Async Programming -- Concurrency Without Threads
The simplest model for a network server is to spawn one thread for every client connection. A chat server using this model might look like:
On this page
- 1. The Problem with Threads
- 2. Event Loops and async/await
- The reactor pattern
- Cooperative vs preemptive multitasking
- async/await syntax
- 3. Rust Async: Tokio
- tokio::spawn — concurrent tasks
- tokio::select! — multiplexing
- Channels: tokio::sync::mpsc
- 4. Python Async: asyncio
- Coroutines, tasks, and the event loop
- How the agent uses asyncio
- 5. Channels for Message Passing
- 6. Concurrent Data Structures
- The problem with HashMap + Mutex
- DashMap: sharded concurrent HashMap
- When to use what
- Exercises
Lesson 04: Async Programming — Concurrency Without Threads
Prerequisites: None (parallel to Lessons 01—03).

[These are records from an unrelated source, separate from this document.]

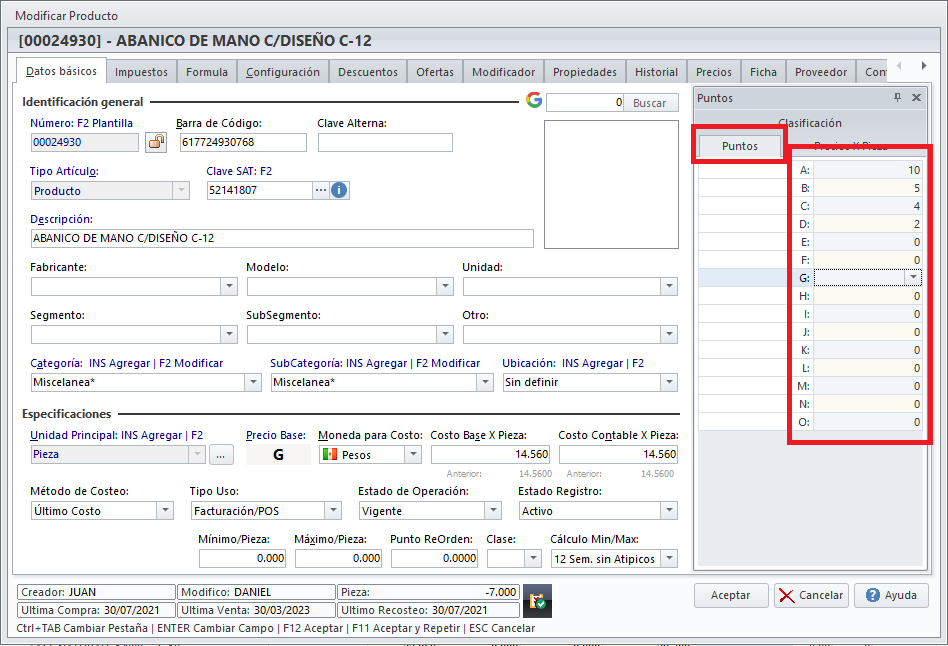Pin the Puntos panel

point(897,98)
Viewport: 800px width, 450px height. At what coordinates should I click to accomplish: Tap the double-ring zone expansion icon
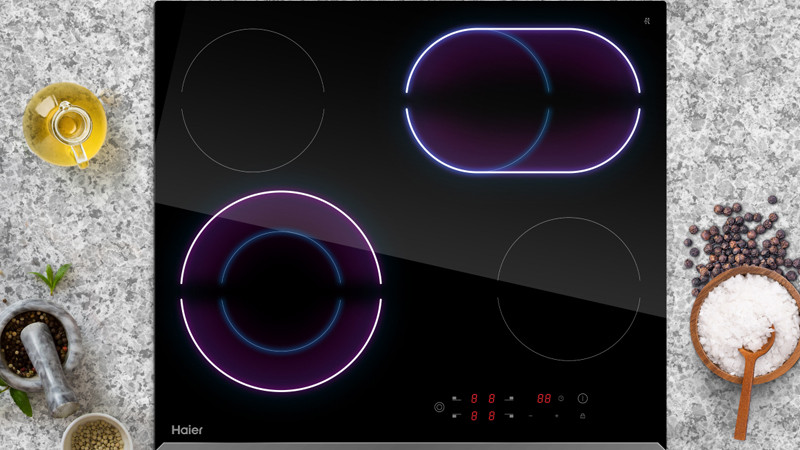click(439, 406)
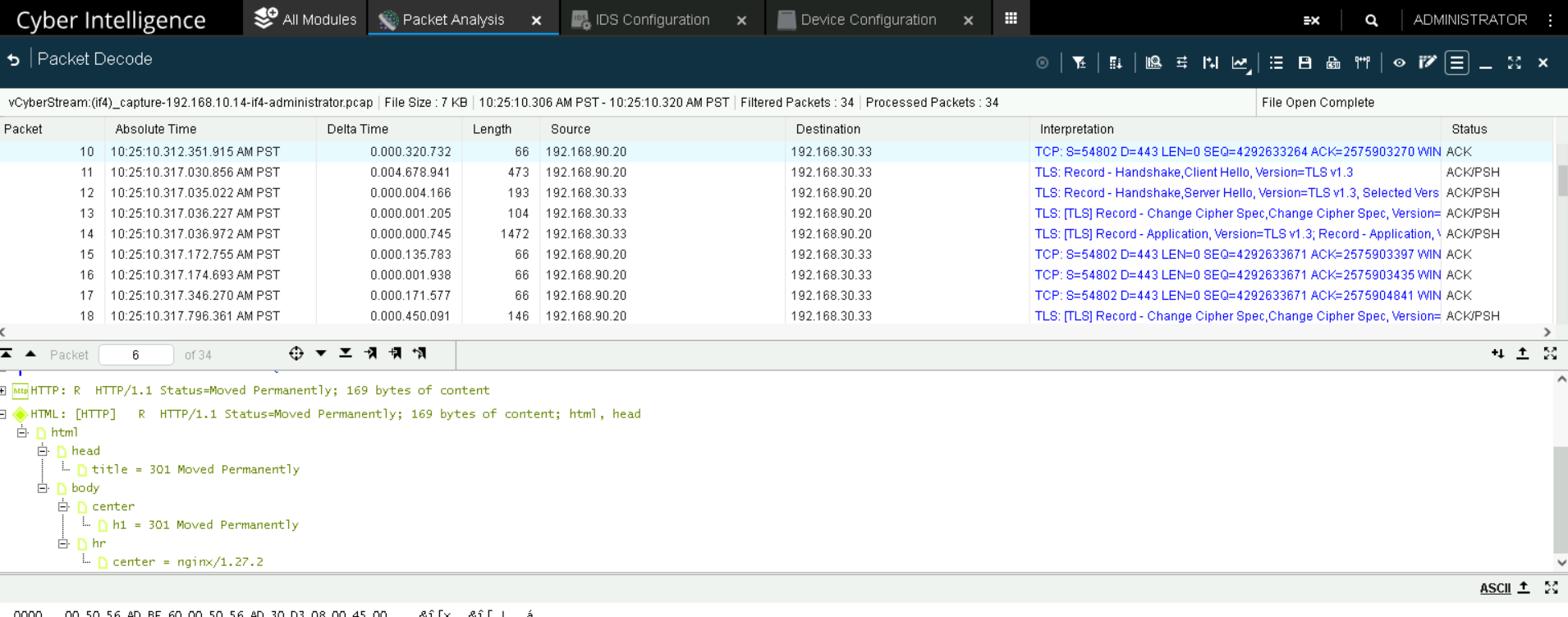The image size is (1568, 617).
Task: Click the packet number input field
Action: click(135, 355)
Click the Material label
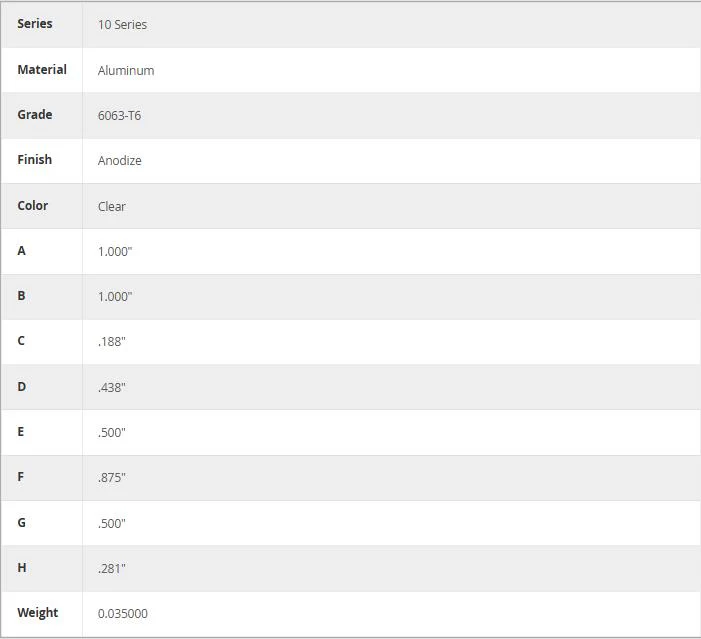 point(42,70)
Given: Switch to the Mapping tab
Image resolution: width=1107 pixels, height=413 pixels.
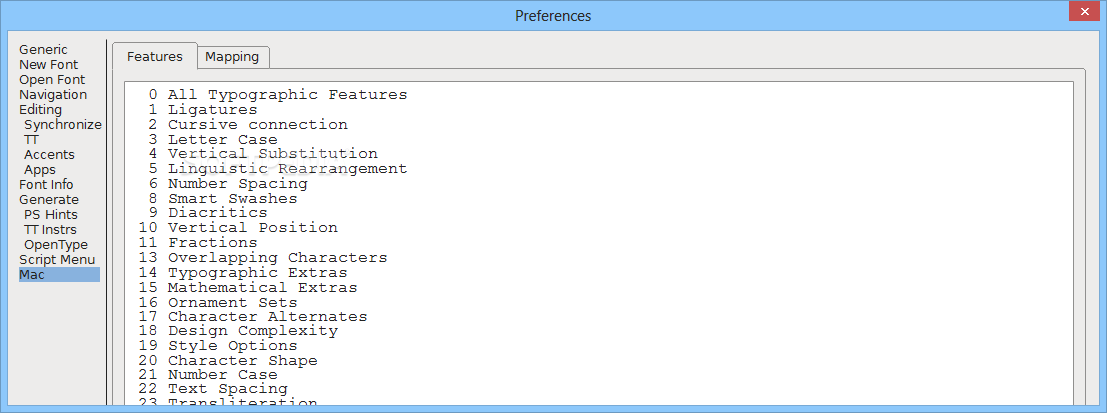Looking at the screenshot, I should (x=233, y=57).
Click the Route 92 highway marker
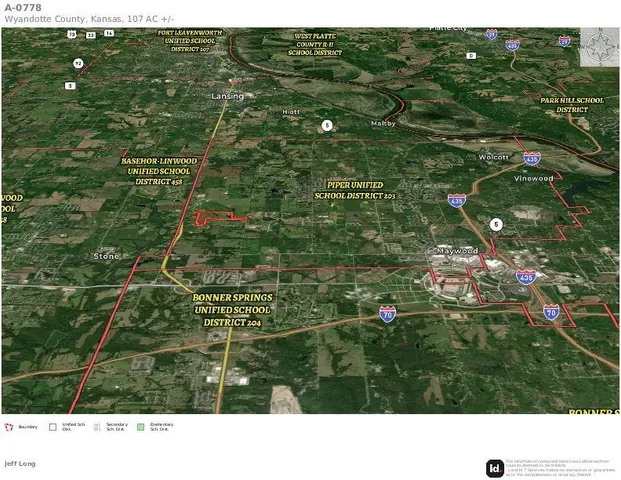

1. The Problem with Threads
The simplest model for a network server is thread-per-connection: spawn one thread for every client, each blocking on I/O. This works for a handful of clients but breaks at scale:
- Stack memory. Each thread gets 1—8 MB of stack. 1,000 threads means 1—8 GB of stack space alone.
- Context switching. Saving/restoring registers, updating page tables, and flushing caches costs 1—6 microseconds per switch. At high thread counts, the CPU spends more time switching than working.
- Scheduling overhead. The OS scheduler, designed for dozens of threads, collapses under thousands.
- Shared mutable state. Multiple threads accessing the same data requires locks, introducing contention and deadlock risks.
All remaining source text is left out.